When he called today, Peter explained that he’d moved back to his boyhood home in Newport. That’s where we’re going now…Prospero House, his family’s oceanfront estate. He apologized for losing touch, but he said after his return home all those years ago, he got busy with family affairs, became something of a recluse.” Sadie sighed. “The truth is, dear, Peter could very easily…how do I put this? He could get lost in things.”
“What do you mean ‘get lost in things’?”
“He’d…obsess.”
“You mean he’d become compulsive? Like OCD?”
“Yes, dear…I’m sure you’ve noticed that particular tendency in some of our more, shall we say, enthusiastic collectors.”
“Now that you mention it…”
At least three regulars came to mind. They e-mailed or called like clockwork, looking for missing volumes in collections we’d never carried, signed editions we’d never advertised—just to be sure they hadn’t missed an announcement on our Web site or listing in our catalog. But their searching was passionate and constant, almost ritualistic. I had engaged each of them in conversation at one time or another and discovered we were just one call on a long list of calls they made every day.
“If Peter found himself on the receiving end of a major inheritance,” Sadie continued, “any number of things related to it might have taken hold of him and pulled him in…consumed him.”
“An estate in Newport is pretty impressive,” I noted. “He must come from real money, then?”
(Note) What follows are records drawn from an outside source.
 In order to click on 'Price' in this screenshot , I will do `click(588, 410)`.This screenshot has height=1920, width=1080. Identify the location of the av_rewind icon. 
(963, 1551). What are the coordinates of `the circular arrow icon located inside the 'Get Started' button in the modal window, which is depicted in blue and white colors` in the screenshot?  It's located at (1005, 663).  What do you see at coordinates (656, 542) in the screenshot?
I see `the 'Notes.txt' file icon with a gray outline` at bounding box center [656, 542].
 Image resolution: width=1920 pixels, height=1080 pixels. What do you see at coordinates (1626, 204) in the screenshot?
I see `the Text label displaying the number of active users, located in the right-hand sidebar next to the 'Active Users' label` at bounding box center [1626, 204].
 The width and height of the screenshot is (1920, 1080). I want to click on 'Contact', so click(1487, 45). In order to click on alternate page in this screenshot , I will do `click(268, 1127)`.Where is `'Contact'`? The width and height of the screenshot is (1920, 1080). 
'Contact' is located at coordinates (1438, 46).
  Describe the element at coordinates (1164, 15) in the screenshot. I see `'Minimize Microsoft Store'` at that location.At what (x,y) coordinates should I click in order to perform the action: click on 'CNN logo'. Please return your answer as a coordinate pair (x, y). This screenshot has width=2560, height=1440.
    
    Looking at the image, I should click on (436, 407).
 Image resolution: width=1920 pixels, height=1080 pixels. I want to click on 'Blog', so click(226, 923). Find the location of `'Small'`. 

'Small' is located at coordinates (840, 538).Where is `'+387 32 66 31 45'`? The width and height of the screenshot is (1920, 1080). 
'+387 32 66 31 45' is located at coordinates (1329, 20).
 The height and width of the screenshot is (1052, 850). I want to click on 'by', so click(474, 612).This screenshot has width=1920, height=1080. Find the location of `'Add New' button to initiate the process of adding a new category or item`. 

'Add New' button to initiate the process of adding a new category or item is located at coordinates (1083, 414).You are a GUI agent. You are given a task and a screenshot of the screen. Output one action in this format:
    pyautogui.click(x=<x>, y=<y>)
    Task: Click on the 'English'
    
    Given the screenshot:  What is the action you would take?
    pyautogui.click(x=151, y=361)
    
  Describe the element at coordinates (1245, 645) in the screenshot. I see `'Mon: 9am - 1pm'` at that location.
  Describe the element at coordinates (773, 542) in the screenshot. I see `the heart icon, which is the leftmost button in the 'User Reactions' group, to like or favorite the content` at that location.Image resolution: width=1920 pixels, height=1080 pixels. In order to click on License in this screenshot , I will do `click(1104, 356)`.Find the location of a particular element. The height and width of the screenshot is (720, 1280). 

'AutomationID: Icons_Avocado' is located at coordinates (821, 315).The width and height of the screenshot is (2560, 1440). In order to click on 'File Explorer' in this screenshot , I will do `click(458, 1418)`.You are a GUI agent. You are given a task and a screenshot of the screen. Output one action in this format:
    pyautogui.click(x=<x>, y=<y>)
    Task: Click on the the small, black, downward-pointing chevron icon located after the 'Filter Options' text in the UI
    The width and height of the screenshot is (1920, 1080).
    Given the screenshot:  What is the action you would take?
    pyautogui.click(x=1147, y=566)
“It was a surprise to me, I have to tell you. To think that Peter came from old Newport stock, that his family owned a mansion. He’d never mentioned it to me in all the years we’d been friends. The Peter Chesley I knew was so unassuming. And I would have never guessed he came from money. The man always seemed so frugal.”
“So what kind of books did Mr. Chesley collect? Mysteries?”
“Oh, heavens no.” Sadie waved her hand. “Peter’s passion was history. The Revolutionary War—books by or about the Founding Fathers. I believe his great-great-great-grandfather was at Bunker Hill. He was crazy for anything dealing with that period.”